Published 03/07/2017, 15:03
Updated 03/07/2017, 15:10
Philippine Senate committee to investigate actions of anti-drug police

HONG KONG (Reuters) - A Senate committee in the Philippines will investigate police actions after a Reuters report detailed how officers have used hospitals to cover up executions in President Rodrigo Duterte's year-old war on drugs, the committee's head said on Monday.

The Reuters article, published on Thursday, detailed how police have been sending corpses of drug suspects to hospital after they were killed in anti-drug operations. Witnesses and family members said the suspects were executed and their bodies removed in a police cover up.

Interviewed for the article, Metro Manila Police Chief Oscar Albayalde promised to investigate the findings, which were based on eight months of official crime data and interviews with witnesses, family members, doctors and police.

National Police Chief Ronald dela Rosa, who declined to be interviewed for the piece, challenged its contents on Friday and said police are not medically qualified to determine whether a victim is dead or alive. A spokeswoman for Reuters said the news agency stood by its reporting.

On Monday, responding to an opposition call for an investigation of Reuters' findings, the chairman of the Senate Committee on Public Order and Dangerous Drugs told Reuters there would be an inquiry.

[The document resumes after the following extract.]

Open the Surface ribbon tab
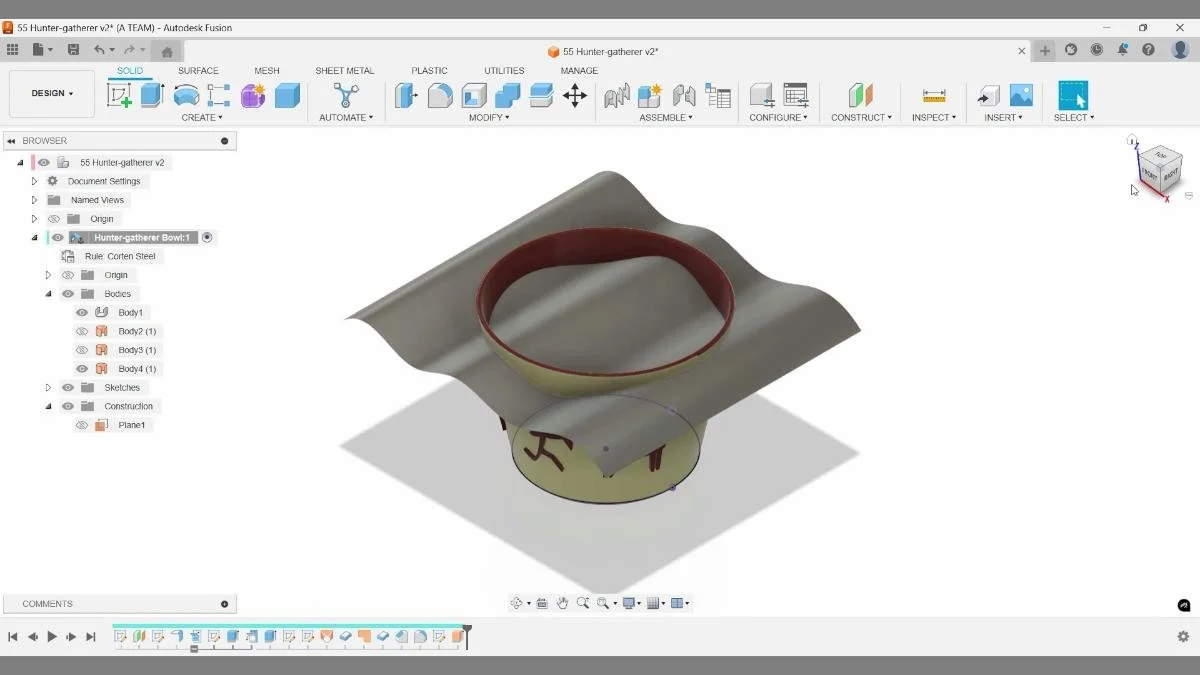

"I will conduct an inquiry basically because there are witnesses named in the Reuters report," added the chairman, Senator Panfilo Lacson. Witnesses are invited to testify under oath.

The Senate is small, with only 24 seats, but its members are influential. They include Manny Pacquiao, the boxing champion, and Lacson, a former national police chief. The Senate has also been home to Duterte’s fiercest critics.

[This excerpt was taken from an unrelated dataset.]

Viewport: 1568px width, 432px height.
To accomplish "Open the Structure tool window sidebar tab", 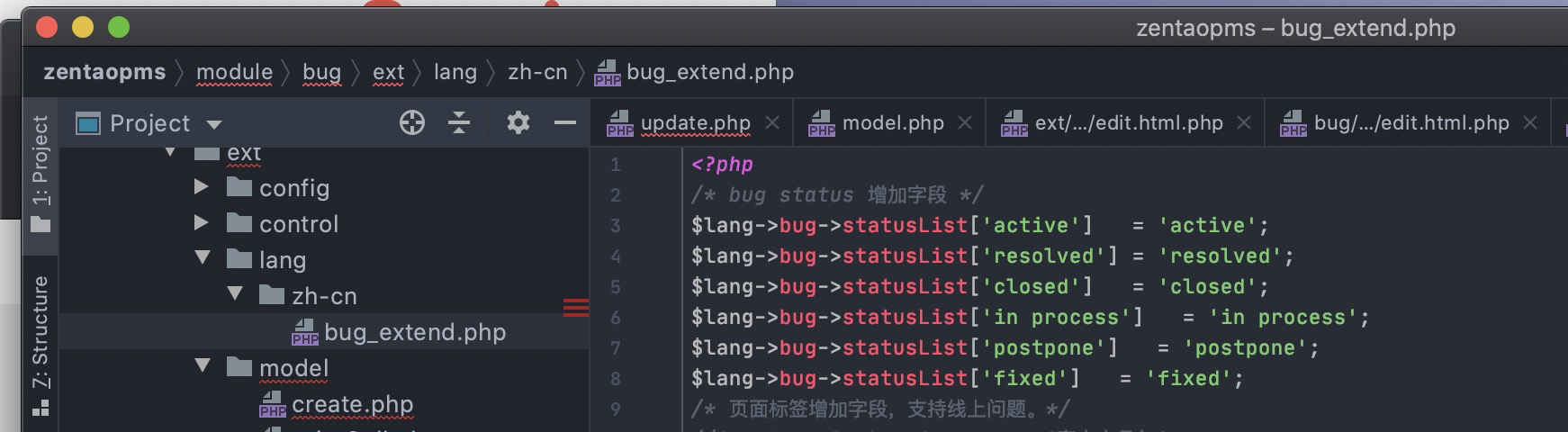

Since the drug war began, senators have grilled top police officers and former hitmen in often sensational televised hearings that have enraged Duterte and mesmerised millions of Filipinos.

There was no immediate response from Duterte's office to the Senate move.

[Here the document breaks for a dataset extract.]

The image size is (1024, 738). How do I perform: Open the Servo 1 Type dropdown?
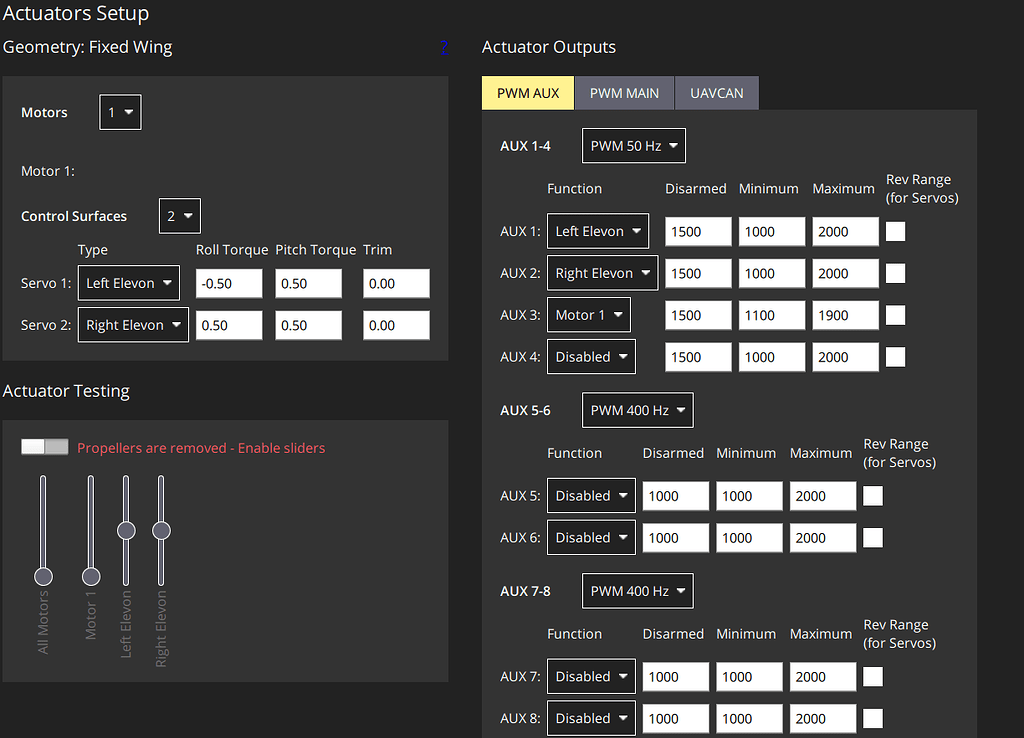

The Reuters report, based on data from two of Metro Manila's five police districts for the first eight months of the drug war, showed that of 301 victims sent to hospital after police anti-drug operations only two survived. The rest were dead on arrival.

In July 2016, the first month of the drug war, there were 10 dead-on-arrival cases, or 13 percent of police drug shooting deaths. By January 2017, the tally had risen to 51 cases, or 85 percent.

A police commander who spoke to Reuters on condition of anonymity said the increase was not a coincidence and police were trying to prevent crime scene investigations and media attention that might show they were executing suspects.

In a three-page resolution calling for an inquiry, opposition Senator Antonio Trillanes also cited an earlier Reuters report that described how police were paid to kill drug suspects and plant evidence. A police spokesman at the time called the payment claim "implausible".

No date has been fixed for the inquiry. The Senate resumes at the end of July.